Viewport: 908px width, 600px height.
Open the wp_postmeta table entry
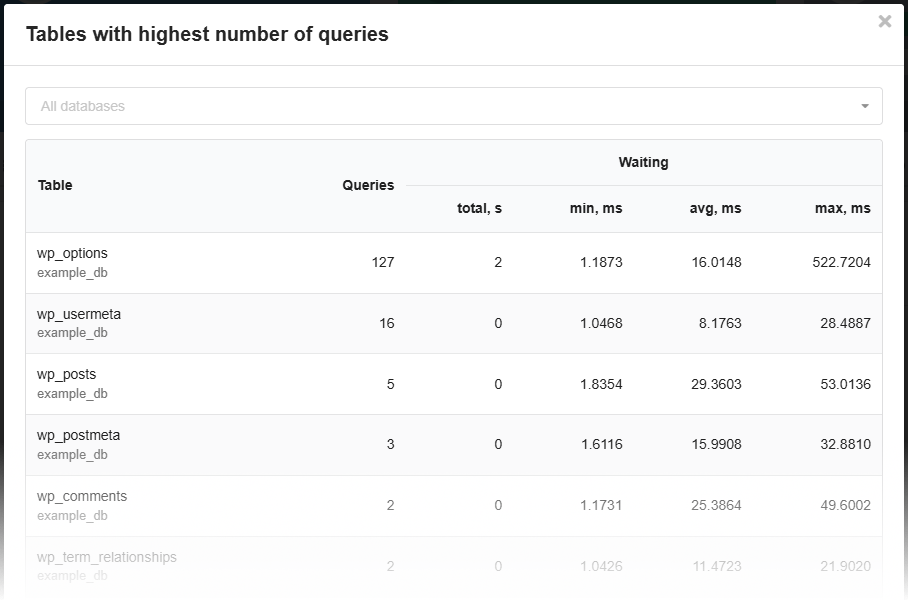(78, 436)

--

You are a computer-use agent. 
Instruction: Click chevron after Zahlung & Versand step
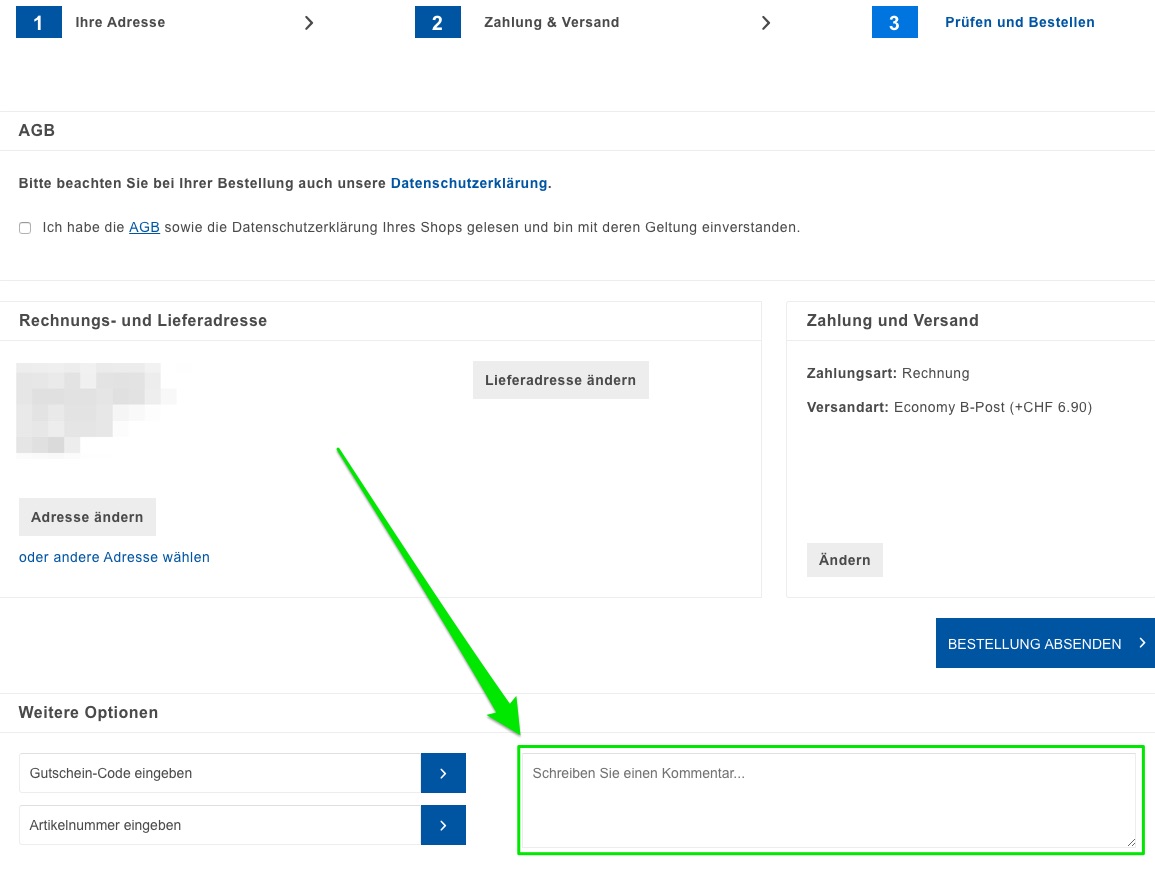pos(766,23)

...

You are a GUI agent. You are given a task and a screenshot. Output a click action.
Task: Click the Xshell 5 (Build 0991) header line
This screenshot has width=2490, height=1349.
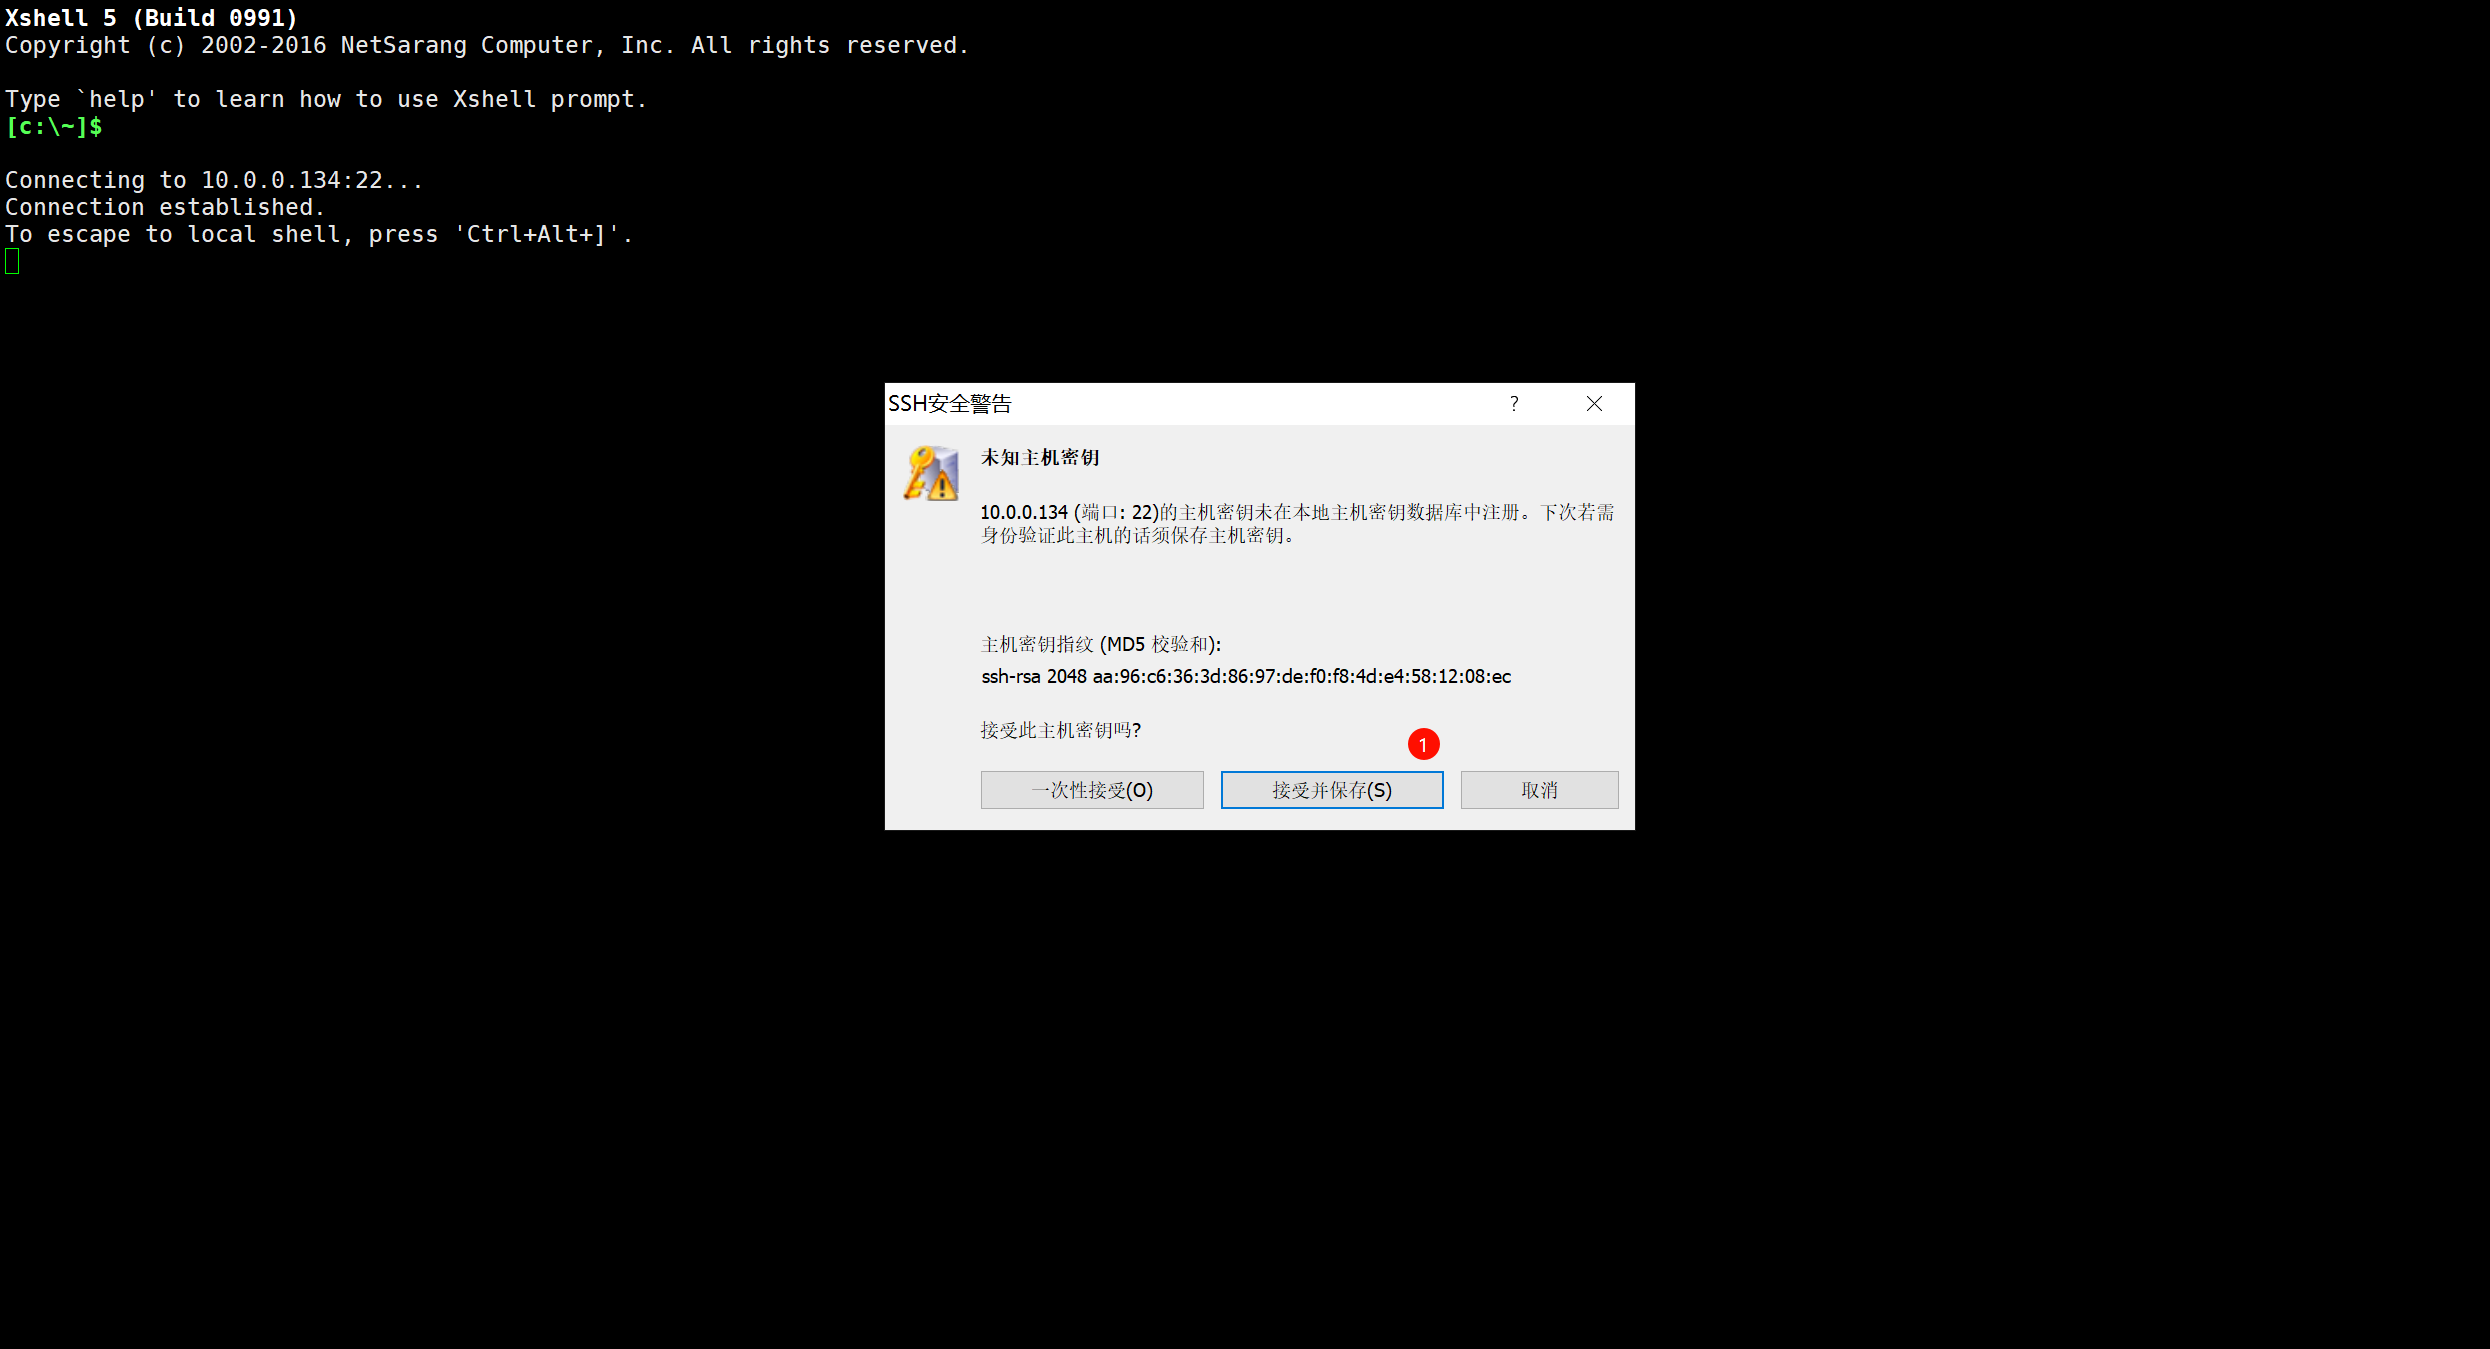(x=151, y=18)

Exercise task: Give the rows from the line with "You are a GUI" to the line with "(x=151, y=18)", both included, as a numbered list with blank lines omitted. Leave the pictures out of the answer.

Response to this exercise:
1. You are a GUI agent. You are given a task and a screenshot. Output a click action.
2. Task: Click the Xshell 5 (Build 0991) header line
3. This screenshot has width=2490, height=1349.
4. (x=151, y=18)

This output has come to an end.